I've received an e-mail from a friend who was wondering when Red Admirals would be arriving in the upper Midwest this spring. He had not seen any postings of that species on the Wisconsin Butterflies recent sightings page, or on iNaturalist, and asked me how unusual it is to not see Red Admirals this far into the season.
The first Red Admirals in central Iowa have been later than average this year (the average arrival time here is in mid-April, but the first one can arrive as early as late March to as late as mid-May). There have been several possible reasons for this:
1) It has been a generally cold spring until now.
2) Whenever there were warmer temperatures above 60 F with southerly winds, the air was very dry. They prefer not only warmth and winds from the south, but also sufficient humidity, with dew points above 55 F.
3) The jet stream for the last few weeks was passing from central Texas through Mississippi, Alabama, and Georgia and then into South Carolina. This pattern kept the warm, humid Gulf air well to our south, and brought several weeks of rainy, stormy weather to those states while we in the upper Midwest stayed unusually dry.

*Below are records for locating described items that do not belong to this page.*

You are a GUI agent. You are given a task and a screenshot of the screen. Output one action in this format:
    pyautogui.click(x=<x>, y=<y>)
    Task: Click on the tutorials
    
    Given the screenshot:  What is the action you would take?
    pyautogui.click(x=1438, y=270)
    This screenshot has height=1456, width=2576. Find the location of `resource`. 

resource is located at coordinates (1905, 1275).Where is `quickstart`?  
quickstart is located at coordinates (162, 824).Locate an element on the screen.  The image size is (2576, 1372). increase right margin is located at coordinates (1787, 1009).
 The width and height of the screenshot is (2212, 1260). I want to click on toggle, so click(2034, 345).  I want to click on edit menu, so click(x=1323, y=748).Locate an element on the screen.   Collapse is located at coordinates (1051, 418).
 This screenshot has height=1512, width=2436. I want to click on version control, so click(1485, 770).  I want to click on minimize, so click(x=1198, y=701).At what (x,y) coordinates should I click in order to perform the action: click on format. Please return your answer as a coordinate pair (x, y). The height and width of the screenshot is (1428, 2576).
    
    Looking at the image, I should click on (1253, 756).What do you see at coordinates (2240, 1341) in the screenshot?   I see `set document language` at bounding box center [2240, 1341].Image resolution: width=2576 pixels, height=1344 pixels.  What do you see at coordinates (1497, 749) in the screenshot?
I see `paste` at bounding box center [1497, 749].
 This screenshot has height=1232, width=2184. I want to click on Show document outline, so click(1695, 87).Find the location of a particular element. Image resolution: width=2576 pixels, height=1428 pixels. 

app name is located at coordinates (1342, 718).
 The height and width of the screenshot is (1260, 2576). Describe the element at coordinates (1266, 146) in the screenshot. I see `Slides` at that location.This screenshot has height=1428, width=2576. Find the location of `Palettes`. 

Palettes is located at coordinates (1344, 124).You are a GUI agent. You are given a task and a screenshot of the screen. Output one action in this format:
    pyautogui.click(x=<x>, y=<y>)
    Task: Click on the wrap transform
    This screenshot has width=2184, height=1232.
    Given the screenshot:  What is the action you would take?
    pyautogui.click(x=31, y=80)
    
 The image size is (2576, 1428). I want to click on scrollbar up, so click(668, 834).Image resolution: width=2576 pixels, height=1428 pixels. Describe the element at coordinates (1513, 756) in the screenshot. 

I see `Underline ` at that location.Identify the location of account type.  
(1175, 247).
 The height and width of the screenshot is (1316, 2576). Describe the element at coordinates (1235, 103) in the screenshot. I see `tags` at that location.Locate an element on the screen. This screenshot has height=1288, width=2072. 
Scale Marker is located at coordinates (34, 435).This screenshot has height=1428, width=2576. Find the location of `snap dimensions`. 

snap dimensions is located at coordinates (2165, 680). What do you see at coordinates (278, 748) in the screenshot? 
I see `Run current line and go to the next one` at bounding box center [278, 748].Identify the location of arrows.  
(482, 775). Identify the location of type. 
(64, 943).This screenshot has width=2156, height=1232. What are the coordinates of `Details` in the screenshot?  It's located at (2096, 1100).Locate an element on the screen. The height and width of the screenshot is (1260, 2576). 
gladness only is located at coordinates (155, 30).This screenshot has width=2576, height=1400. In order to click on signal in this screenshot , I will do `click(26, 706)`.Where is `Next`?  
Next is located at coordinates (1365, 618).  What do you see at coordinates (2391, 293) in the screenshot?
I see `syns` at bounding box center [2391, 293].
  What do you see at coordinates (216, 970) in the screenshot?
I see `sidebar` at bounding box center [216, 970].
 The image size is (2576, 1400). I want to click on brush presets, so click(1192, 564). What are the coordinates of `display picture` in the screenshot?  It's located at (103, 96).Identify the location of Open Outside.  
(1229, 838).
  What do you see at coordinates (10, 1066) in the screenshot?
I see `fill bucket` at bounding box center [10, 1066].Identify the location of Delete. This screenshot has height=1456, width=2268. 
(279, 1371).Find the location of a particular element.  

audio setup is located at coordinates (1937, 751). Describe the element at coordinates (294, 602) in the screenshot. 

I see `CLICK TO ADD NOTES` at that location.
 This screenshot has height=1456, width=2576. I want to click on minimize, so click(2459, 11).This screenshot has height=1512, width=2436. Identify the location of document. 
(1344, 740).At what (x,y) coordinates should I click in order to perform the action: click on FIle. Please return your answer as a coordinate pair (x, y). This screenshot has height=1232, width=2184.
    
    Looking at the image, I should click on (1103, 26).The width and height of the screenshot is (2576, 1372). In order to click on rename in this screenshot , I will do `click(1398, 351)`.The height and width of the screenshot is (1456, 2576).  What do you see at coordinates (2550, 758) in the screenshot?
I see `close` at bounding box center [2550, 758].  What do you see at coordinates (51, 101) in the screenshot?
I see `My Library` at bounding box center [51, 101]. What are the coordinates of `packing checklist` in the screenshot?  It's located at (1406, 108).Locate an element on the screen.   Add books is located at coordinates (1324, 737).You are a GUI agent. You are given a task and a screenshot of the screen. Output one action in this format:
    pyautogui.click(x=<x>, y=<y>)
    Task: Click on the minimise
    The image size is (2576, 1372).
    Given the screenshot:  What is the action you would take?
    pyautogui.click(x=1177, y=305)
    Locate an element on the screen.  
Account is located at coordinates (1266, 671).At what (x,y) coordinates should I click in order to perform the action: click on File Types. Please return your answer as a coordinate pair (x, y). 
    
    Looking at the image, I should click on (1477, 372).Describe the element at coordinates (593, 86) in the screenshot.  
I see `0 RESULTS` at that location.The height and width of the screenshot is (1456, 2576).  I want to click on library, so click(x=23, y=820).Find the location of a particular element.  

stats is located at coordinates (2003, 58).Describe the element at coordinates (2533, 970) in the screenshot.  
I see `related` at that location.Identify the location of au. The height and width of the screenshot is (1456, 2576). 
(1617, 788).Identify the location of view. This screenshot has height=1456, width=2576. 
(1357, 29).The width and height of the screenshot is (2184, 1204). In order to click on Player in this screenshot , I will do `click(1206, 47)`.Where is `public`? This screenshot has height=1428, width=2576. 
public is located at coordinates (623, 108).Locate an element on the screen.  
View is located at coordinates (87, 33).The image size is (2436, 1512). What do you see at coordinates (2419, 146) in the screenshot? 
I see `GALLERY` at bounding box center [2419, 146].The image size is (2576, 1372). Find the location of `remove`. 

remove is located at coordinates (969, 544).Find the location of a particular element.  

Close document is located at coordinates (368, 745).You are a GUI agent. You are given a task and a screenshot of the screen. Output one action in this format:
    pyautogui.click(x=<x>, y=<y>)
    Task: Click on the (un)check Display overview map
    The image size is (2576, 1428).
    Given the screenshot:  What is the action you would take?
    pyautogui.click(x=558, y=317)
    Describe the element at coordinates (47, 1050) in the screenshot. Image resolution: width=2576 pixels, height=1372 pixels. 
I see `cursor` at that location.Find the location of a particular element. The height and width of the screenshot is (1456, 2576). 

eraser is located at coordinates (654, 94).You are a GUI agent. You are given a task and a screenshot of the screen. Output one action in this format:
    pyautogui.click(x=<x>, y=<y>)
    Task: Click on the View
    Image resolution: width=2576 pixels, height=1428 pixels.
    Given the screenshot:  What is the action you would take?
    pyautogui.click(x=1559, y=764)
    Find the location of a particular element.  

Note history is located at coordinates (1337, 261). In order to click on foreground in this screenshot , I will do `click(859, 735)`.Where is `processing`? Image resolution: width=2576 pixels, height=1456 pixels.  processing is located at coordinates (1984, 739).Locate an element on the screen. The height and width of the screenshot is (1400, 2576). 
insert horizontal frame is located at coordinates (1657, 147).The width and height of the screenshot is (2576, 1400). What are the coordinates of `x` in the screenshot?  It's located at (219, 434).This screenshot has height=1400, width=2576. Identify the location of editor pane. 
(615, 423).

All three of these factors changed yesterday, April 26. A loop in the jet stream moved northward, which allowed southerly surface winds to bring warm, moist air into our area. Not only did the temperature rise rapidly into the low 80s, but the dew point also gradually rose from 41 F before sunrise to 56 F in mid-afternoon. So yesterday was the first day this year that was favorable for Red Admirals in our area to be active and to migrate.
This spring I've been out checking the Iowa State University campus for Red Admirals each sunny or partly sunny afternoon above 60 F since late March, without finding any. Likewise, there were none on April 25 - it was still too cool and dry. But when I went there yesterday, I found the first one of the season, perching on and patrolling around the sunny west wall of Catt Hall. It was a pleasant surprise, but one also anticipated due to the favorable conditions. Now, as spring continues and the weather becomes more favorable, we can expect more Red Admirals to be arriving in the upper Midwest.
Here is a dew-point map for 1 p.m. Central Daylight Time, April 26, showing the warm, moist, southerly air flow into the upper Midwest (attribution: RAL Real-Time Weather Data, National Center for Atmospheric Research, weather.rap.ucar.edu/surface):
Also note the dry line running from southwest Texas to western Kansas. Here the moist air from the Gulf of Mexico meets dry air from the desert southwestern states. Thus this line is likely to be the farthest possible western extent of any ongoing Red Admiral migration at this time. The dry line is also notorious for spawning severe thunderstorms and tornadoes along the moist side of the line.